OPEC+ agrees to modest hike in March
Oil held near a fresh seven-year high as OPEC+ agreed to another modest increase in output while continuing tension along the Russia-Ukraine raised geopolitical concerns.
West Texas Intermediate edged higher, settling above US$88 a barrel after touching a fresh high since 2014 earlier in the session. Crude’s rally comes as heightened geopolitical risks are driven by fears that Russian forces may invade Ukraine, which could spark retaliatory sanctions by the U.S.
“The geopolitical risks are clearly rising,” said Natasha Kaneva, JPMorgan Chase Global Head of Commodities Research in a Bloomberg TV interview. If tensions continue to escalate, “oil can reach about US$120 per barrel.”
Earlier Wednesday, the Organization of Petroleum Exporting Countries and its allies said it will lift output by 400,000 barrels a day in March, maintaining the modest pace of restoring supply shuttered at the height of the pandemic. Still, there’s concern that some members of the alliance can’t meet their production targets, adding to a sense of tightness in the oil market.

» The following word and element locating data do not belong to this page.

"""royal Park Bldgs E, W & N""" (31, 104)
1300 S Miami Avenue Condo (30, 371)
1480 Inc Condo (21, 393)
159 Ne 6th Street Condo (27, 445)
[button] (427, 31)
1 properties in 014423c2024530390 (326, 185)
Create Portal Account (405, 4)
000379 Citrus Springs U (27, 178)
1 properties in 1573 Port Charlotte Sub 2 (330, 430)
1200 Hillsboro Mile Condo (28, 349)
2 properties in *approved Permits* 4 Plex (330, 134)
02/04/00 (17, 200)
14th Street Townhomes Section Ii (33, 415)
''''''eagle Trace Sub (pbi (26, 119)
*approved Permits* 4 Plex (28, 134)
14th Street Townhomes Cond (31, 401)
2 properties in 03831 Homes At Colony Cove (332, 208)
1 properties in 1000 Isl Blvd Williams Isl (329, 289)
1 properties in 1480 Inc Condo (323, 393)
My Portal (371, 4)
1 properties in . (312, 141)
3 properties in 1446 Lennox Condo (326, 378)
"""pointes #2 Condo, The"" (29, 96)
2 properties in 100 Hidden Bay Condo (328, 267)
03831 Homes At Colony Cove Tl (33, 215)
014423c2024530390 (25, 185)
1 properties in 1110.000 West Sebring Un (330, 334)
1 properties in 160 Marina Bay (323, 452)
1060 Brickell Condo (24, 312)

Crude has roared higher in 2022 after jumping 55 per cent last year. The surge has been driven by the steady global revival in demand, lower stockpiles and sporadic interruptions to supplies. Tensions over Ukraine, driven by concerns that Russia may invade its smaller neighbor, have also boosted prices in recent weeks. Moscow says it has no plan to send in troops.
- WTI for March delivery rose 6 cents to settle at US$88.26 a barrel in New York.
- Brent for April settlement rose 31 cents to settle at US$89.47 a barrel.
Crude remains backwardated, a bullish pattern marked by near-term prices commanding a premium over those further out. Swaps tied to the key North Sea oil market are pricing at their strongest level in years.
Further lending support to the bullish outlook, U.S. crude stockpiles fell 1.05 million barrels last week, according to information from the Energy Information Administration. Stockpiles at the nation’s largest oil hub in Cushing, Oklahoma, fell 1.173 million barrels.
- Oil traders are tracking a U.S. cold blast that could boost energy demand and will bring freezing temperatures to the nation’s shale heartland -- Midland, Texas.
- Exxon Mobil Corp. plans to boost output by 25 per cent this year in the Permian Basin, the biggest U.S. oil-producing region.
- The amount of subsidy given to Japan’s refiners will rise after average gasoline prices climbed.
- Germany’s fuel-distribution system was hit by a cyberattack.